Others, on the other hand, were more stubborn. “Nobody will be able to drag me away from the metro. The subway is ingrained in my DNA “Dennis Sughrue, 56, expressed his dissatisfaction with the situation.

According to authorities, the gunman put on a gas mask as the train approached the station, then opened the smoke canisters and began fire.

“All you see is like a smoke, black smoke bomb going off, and then… everybody were rushing to the back,” Hourari Benkada, one of the gunshot victims, told CNN, alluding to a charge by passengers towards the car’s end door.

Benkada, speaking from his hospital bed, claimed he boarded the first train at 59th Street and sat close to the gunman, but that he didn’t notice anything until the car began to fill with smoke since he had his headphones on.

He said that at first he didn’t realise there were gunfire and that he was trying to console a pregnant woman next to him.

“I was pushed and got shot in the back of my knee,” he explained.

Benkada said that the firing lasted around a minute and that he heard around ten bullets.

He stated the bullet went through his knee and left a hole “the size of a quarter.” “I’ve lost a lot of blood.”

A Glock 17 nine-millimeter handgun, three more ammunition magazines, and a hatchet were later discovered at the scene by police. James’ credit card and the keys to a van he had rented were also discovered, according to US media reports.

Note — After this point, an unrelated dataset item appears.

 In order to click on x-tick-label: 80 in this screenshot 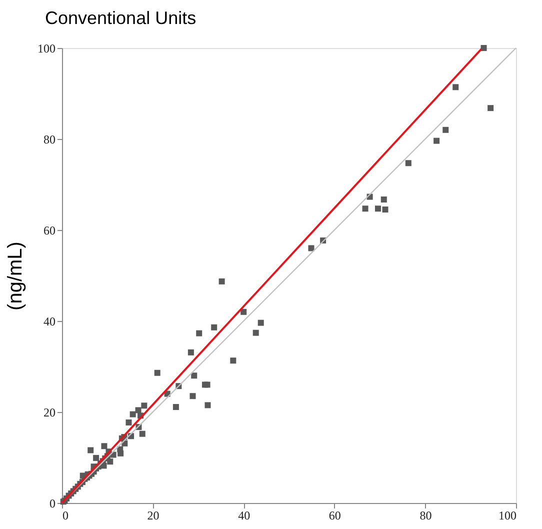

The number of shootings in New York has increased this year, and Adams has made the increase in violent gun crime a priority since taking office in January. According to police records, gunshot occurrences increased to 296 from 260 in the same period last year.

Attempts to reduce the amount of guns in circulation in the United States have been continually thwarted by lax gun laws and a constitutionally guaranteed right to bear arms, despite the fact that a majority of Americans support tighter controls.